Time-dependent color-tunable room temperature phosphorescence from unusual conformational transitions in phenothiazine polymers under UV irradiation

Achieving color-tunable room-temperature phosphorescence (RTP), especially including blue RTP from a single-component polymer still faces a formidable challenge. Herein, we wisely choose conformation-dependent phenothiazine with trifluoromethyl substituent as the side group of the phosphor monomer (CzPT) and then copolymerize it with N-isopropylacrylamide (NIPAM) through photopolymerization to obtain polymers PPCzPTs. Time-dependent color-tunable phosphorescence from unusual quasi-equatorial (eq) to quasi-axial (ax) conformers are obtained, and the RTP color changes from orange (550 nm) to blue (470 nm) with phosphorescence lifetime up to 0.96 s. The theoretical calculations confirm that the quasi-axial conformer is the preferred structure that facilitates the formation of intramolecular hydrogen bonds on the trifluoromethyl group.

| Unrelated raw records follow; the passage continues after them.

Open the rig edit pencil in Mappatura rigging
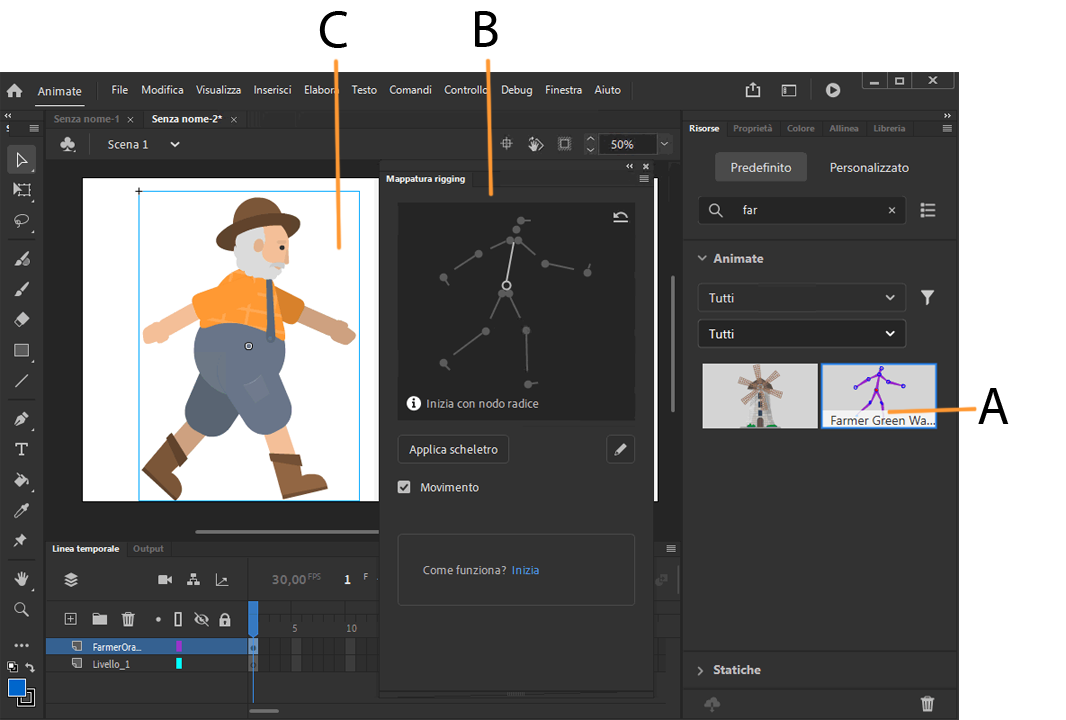Viewport: 1066px width, 720px height. tap(620, 449)
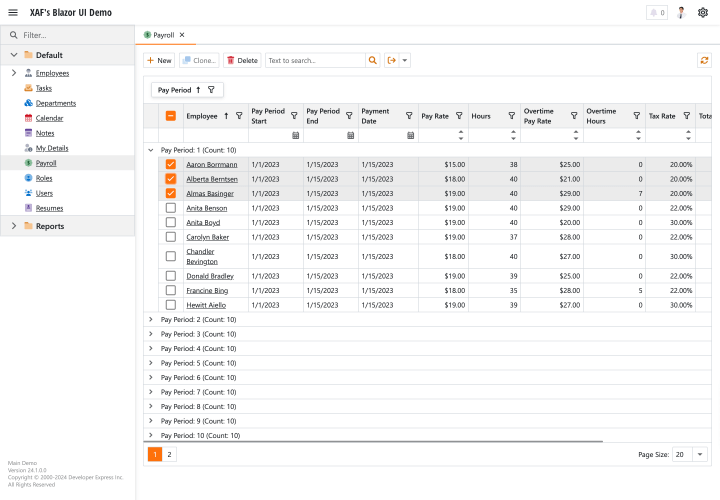Click the hamburger menu icon

[13, 12]
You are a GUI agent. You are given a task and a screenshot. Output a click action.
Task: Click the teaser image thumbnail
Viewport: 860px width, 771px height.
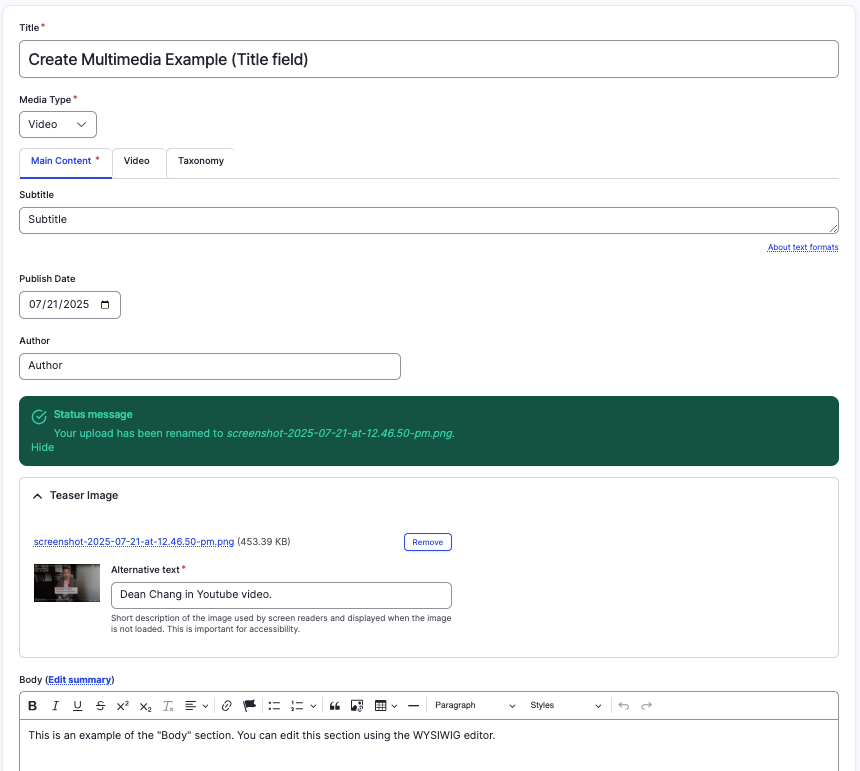(67, 583)
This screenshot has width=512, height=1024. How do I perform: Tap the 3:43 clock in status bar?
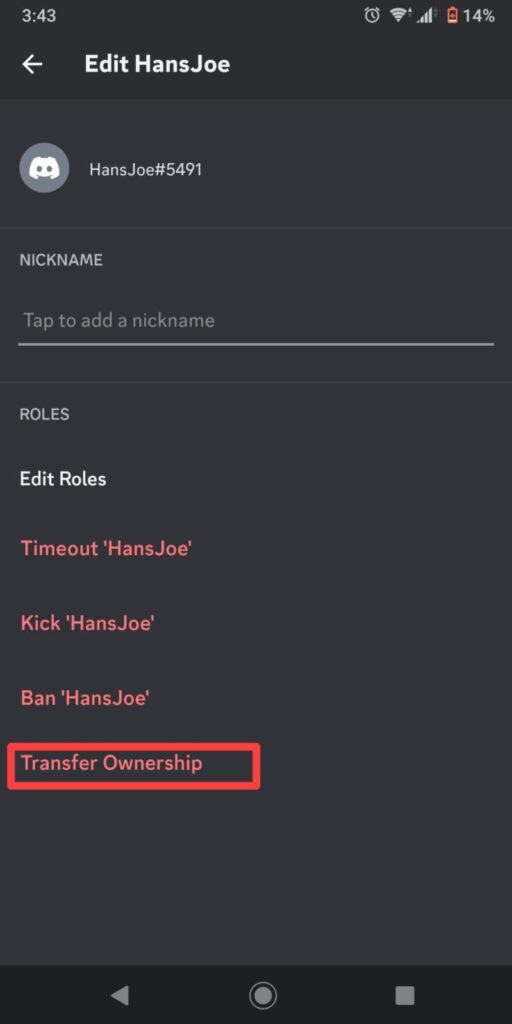coord(39,16)
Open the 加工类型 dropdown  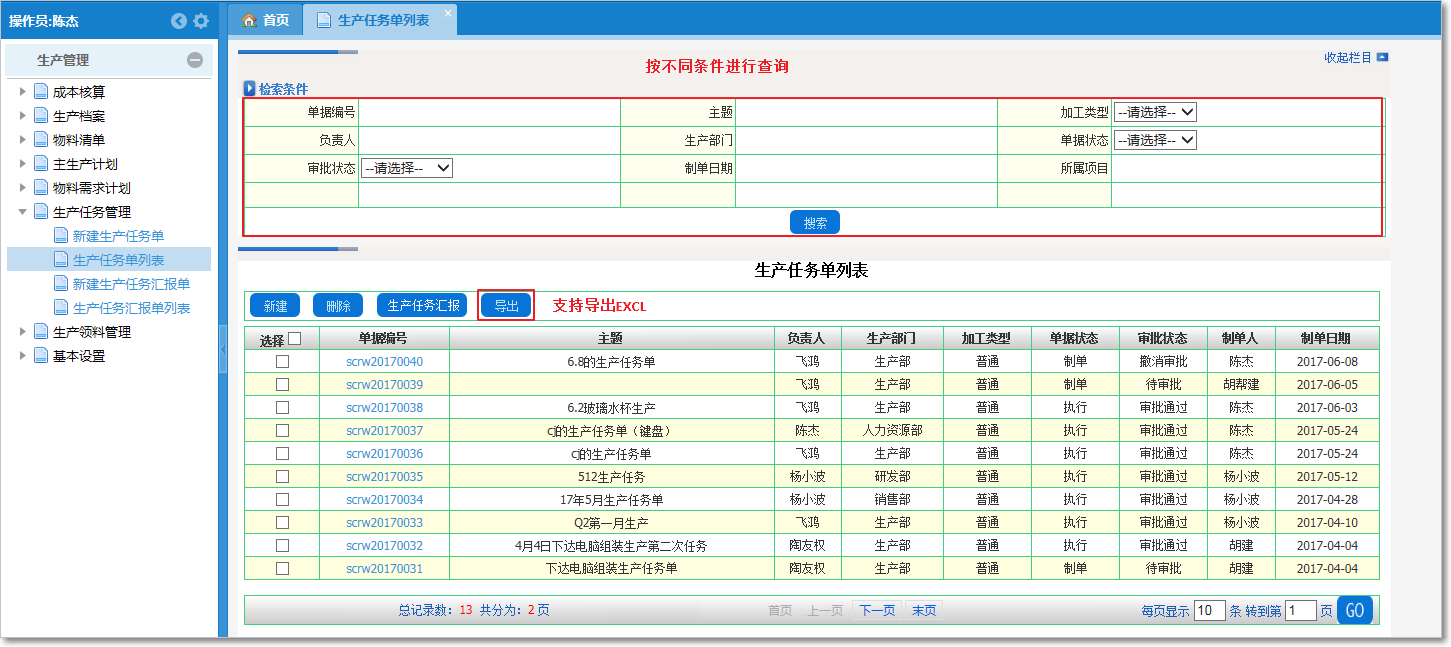click(x=1155, y=113)
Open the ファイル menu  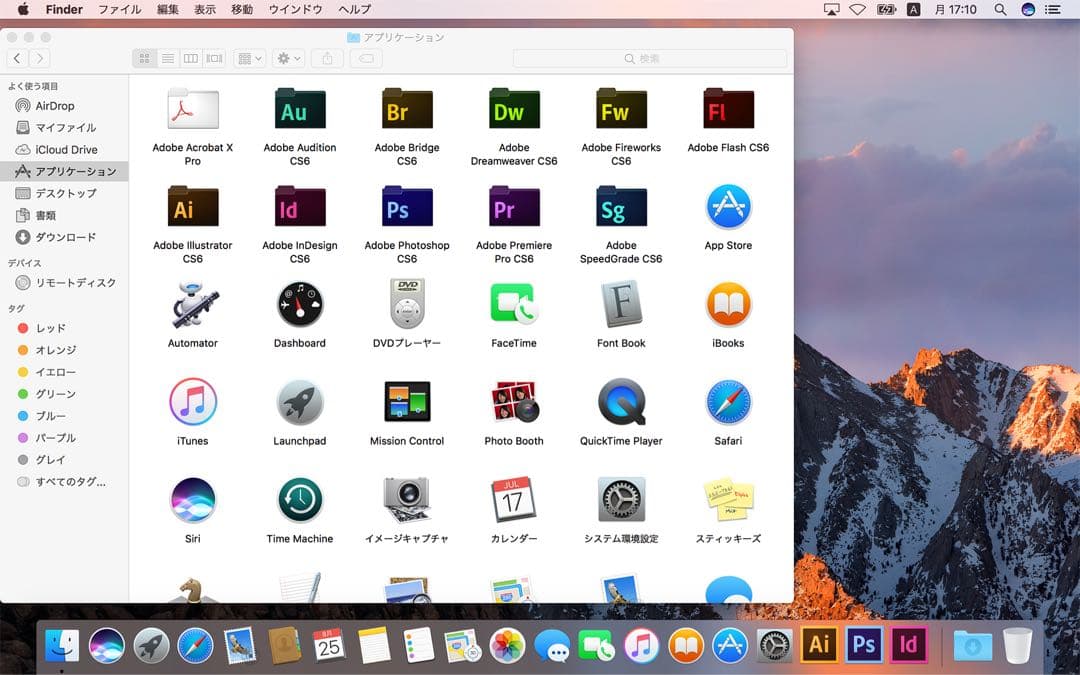pyautogui.click(x=119, y=9)
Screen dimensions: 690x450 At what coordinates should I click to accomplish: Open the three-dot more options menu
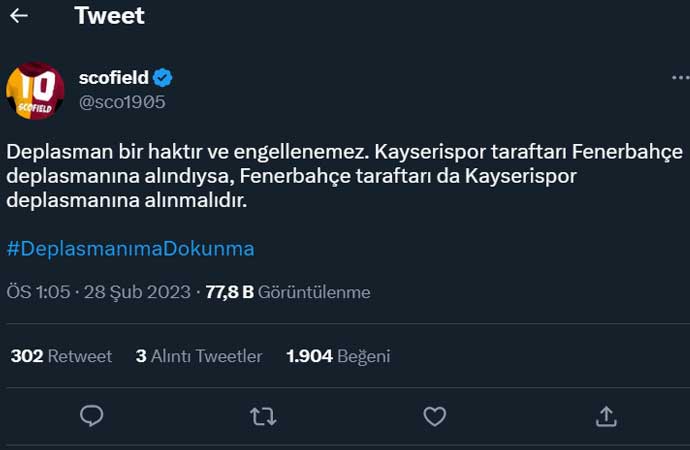(x=679, y=77)
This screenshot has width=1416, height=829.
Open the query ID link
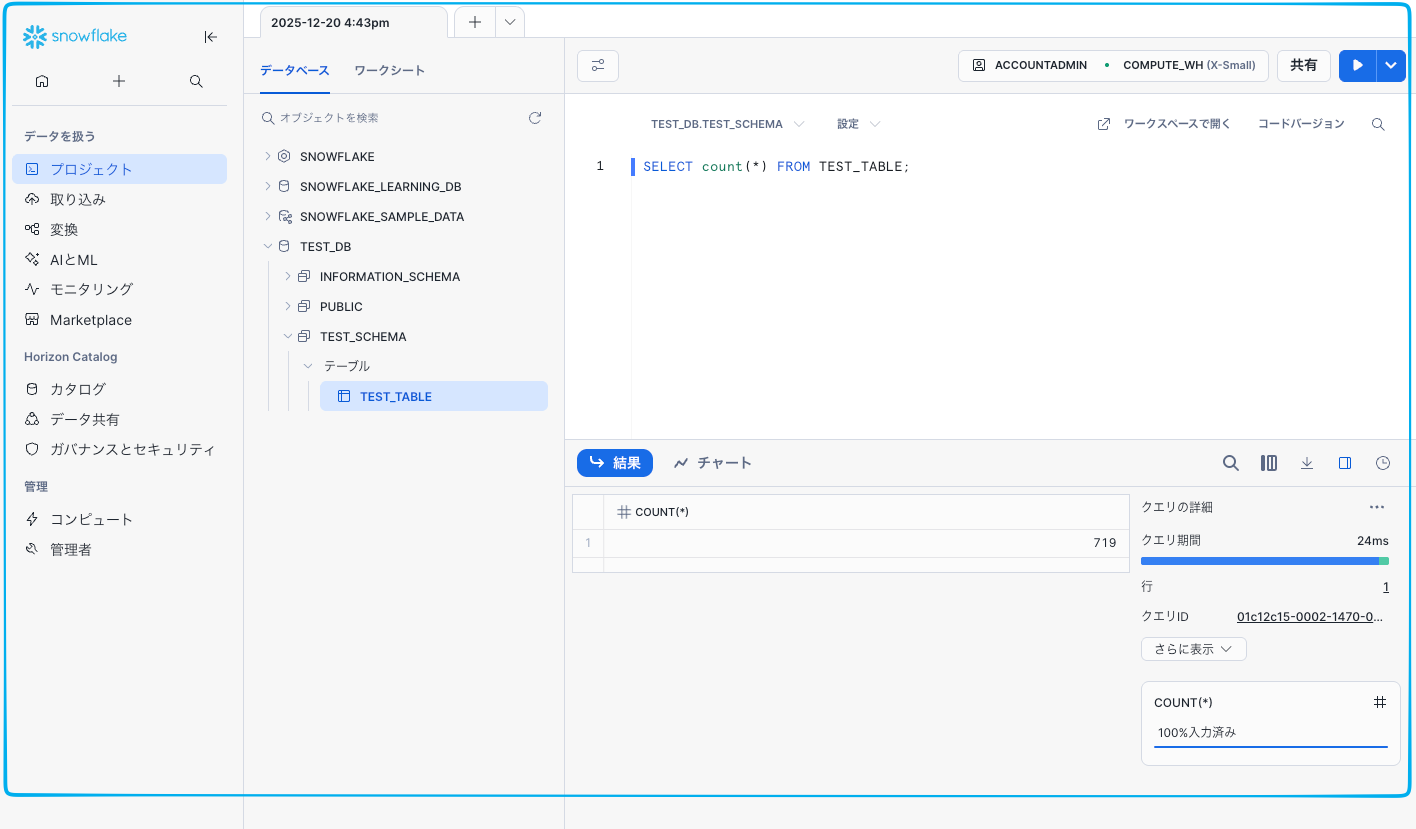click(1309, 617)
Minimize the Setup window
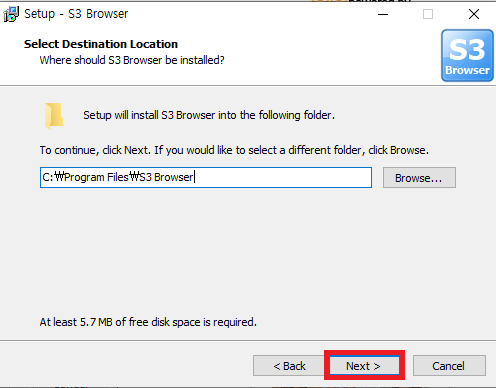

The EPR spectra illustrate that the persistent UV irradiation generates radical cations to induce the conformational transitions first, followed by photopolymerization immobilizing the ax conformation in PPCzPTs. Applications of data encryption and anti-counterfeiting are fabricated to show prompt and delayed multicolor information. This work affords a simple and feasible avenue for two-dimensional color tunable room temperature phosphorescence from a single-component polymer.